#### Data in this exercise ####

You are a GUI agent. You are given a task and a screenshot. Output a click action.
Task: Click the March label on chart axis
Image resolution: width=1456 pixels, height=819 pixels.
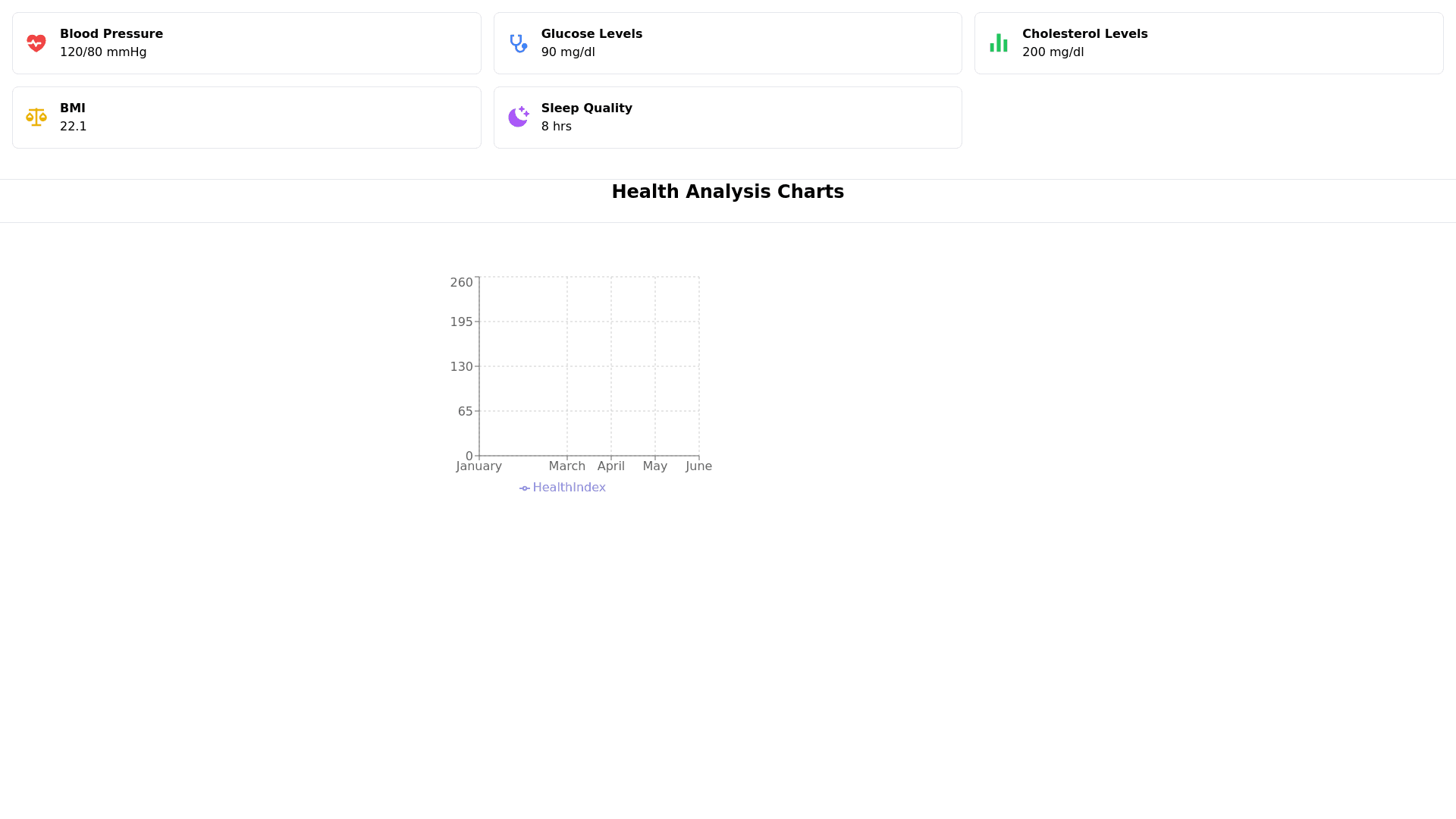point(566,466)
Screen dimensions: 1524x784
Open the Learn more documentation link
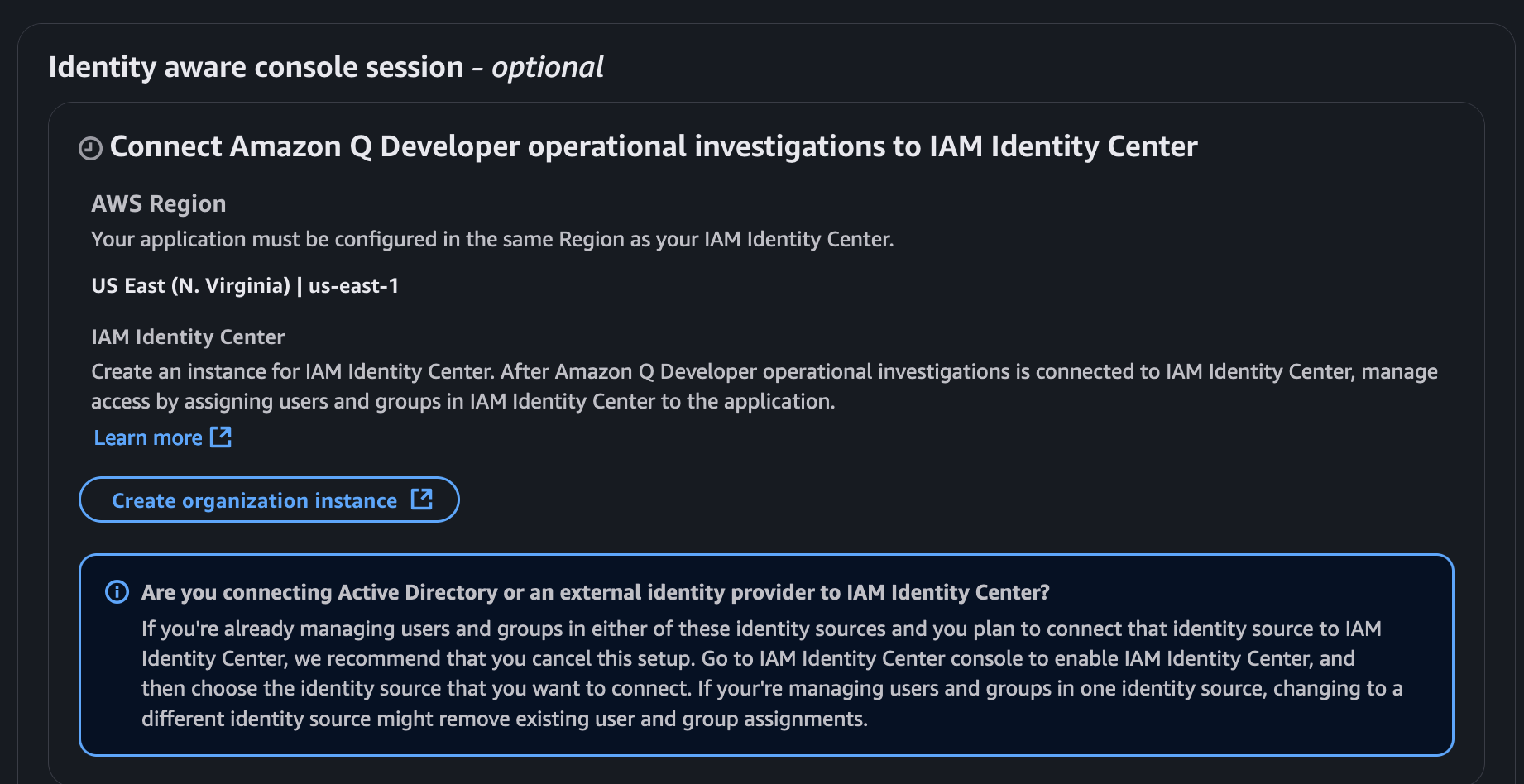tap(147, 437)
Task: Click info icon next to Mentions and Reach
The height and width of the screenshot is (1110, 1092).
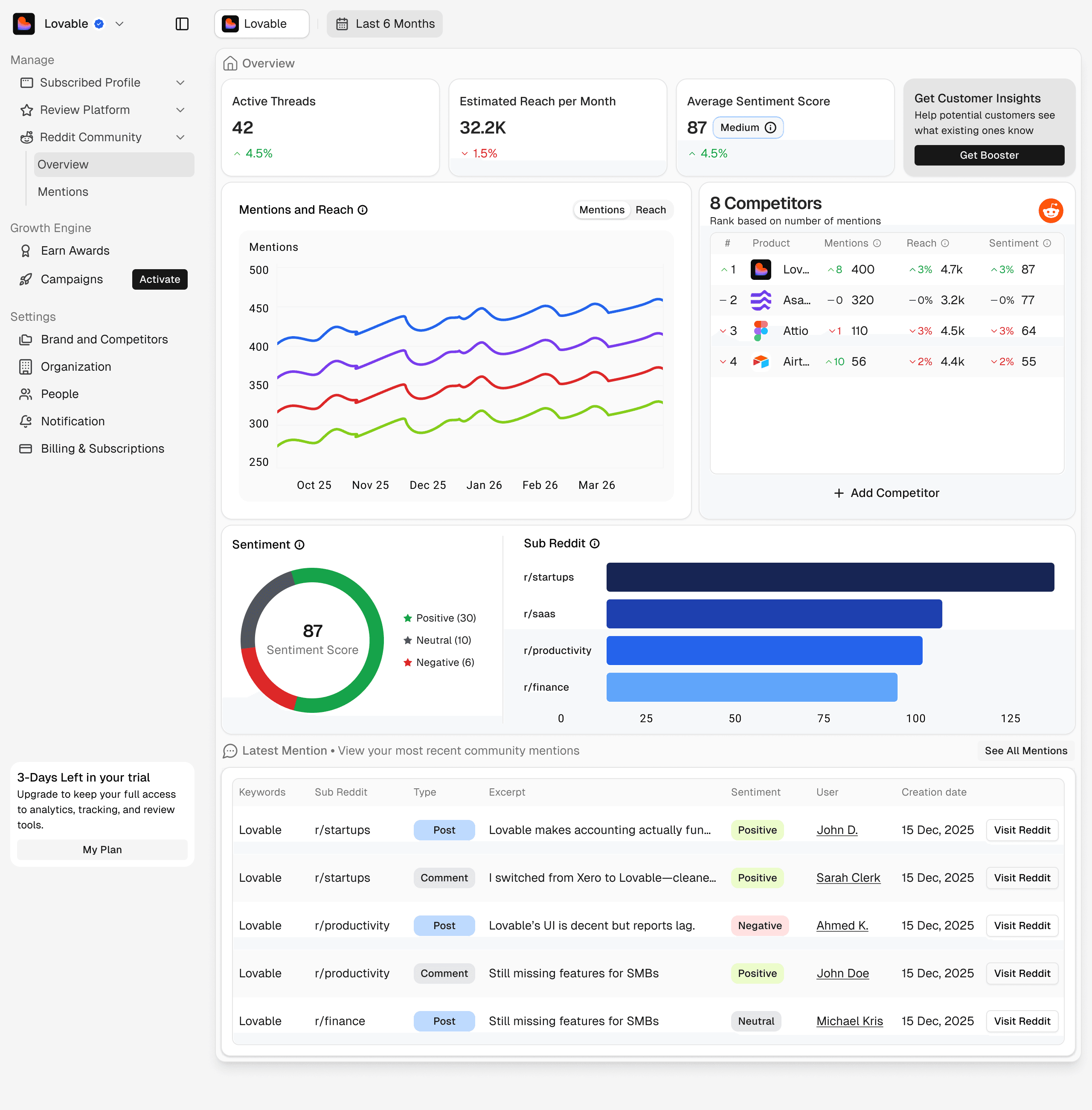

####

→ Task:
Write out every line of the data that holds the word "screenshot".

→ Finished exercise:
You are a GUI agent. You are given a task and a screenshot. Output a click action.
The height and width of the screenshot is (1110, 1092).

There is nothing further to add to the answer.